*Instructions for the task*: Which lines of the records contain the word "computer"? Show each of them.

*Material for this exercise*:

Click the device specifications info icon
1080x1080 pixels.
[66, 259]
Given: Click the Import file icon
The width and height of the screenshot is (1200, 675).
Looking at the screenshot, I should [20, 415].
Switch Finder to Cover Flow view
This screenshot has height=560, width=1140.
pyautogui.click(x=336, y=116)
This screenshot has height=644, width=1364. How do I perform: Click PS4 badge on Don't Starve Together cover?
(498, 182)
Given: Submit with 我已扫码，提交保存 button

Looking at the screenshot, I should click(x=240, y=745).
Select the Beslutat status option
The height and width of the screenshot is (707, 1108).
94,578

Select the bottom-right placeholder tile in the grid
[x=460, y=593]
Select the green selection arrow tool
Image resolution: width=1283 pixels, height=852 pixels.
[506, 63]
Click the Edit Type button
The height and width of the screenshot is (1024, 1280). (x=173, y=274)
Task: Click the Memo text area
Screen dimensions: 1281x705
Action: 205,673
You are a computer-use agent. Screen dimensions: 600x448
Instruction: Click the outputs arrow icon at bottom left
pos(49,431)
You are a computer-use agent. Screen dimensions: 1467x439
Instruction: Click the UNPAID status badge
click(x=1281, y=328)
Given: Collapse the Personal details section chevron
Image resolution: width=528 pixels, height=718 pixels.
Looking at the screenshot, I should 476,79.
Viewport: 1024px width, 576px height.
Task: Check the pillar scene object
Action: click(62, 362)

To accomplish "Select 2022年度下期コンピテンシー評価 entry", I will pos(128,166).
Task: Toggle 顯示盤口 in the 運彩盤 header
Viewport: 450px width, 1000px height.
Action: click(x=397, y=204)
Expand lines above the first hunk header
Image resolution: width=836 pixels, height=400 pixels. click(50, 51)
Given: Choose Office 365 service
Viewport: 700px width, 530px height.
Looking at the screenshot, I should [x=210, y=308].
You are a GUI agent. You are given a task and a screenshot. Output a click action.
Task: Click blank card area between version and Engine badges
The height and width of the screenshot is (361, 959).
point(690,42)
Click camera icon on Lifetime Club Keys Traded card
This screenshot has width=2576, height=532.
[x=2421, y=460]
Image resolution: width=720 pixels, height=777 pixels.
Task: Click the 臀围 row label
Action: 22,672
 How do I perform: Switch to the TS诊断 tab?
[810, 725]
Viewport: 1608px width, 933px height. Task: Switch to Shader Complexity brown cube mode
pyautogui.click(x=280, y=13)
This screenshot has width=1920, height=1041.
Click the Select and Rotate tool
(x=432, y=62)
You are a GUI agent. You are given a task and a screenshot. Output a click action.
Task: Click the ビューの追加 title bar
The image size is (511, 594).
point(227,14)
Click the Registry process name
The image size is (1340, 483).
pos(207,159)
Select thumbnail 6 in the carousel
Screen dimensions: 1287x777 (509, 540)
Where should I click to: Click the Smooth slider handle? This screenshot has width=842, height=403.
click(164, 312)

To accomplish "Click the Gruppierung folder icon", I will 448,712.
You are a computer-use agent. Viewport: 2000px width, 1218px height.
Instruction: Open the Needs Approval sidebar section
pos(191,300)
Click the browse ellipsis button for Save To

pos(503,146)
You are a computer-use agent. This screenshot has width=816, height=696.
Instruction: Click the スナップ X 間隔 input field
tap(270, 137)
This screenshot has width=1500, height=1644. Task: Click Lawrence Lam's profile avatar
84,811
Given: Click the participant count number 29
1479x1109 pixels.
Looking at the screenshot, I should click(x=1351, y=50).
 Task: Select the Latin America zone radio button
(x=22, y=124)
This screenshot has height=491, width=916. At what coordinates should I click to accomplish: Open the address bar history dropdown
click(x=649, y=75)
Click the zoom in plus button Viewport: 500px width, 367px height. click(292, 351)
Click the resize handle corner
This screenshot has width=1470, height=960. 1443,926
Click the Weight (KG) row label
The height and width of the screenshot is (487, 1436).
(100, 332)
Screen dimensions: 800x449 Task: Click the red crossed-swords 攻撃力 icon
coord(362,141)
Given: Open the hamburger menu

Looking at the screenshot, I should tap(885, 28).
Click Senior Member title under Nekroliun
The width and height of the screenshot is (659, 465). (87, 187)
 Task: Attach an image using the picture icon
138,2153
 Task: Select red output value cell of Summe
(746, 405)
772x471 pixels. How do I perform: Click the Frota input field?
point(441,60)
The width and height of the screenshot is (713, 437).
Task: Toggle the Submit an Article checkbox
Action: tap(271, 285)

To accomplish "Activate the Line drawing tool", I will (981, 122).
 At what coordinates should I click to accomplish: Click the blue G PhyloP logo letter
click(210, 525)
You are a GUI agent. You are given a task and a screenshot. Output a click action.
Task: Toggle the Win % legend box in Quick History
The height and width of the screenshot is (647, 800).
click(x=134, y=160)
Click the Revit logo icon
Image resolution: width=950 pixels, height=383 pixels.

*Problem solution*:
You are a computer-use agent. Screen dimensions: 600x448
You are a computer-use agent. Screen dimensions: 1467x439
You are a computer-use agent. Viewport: 2000px width, 1218px height.
You are a computer-use agent. This screenshot has width=816, height=696.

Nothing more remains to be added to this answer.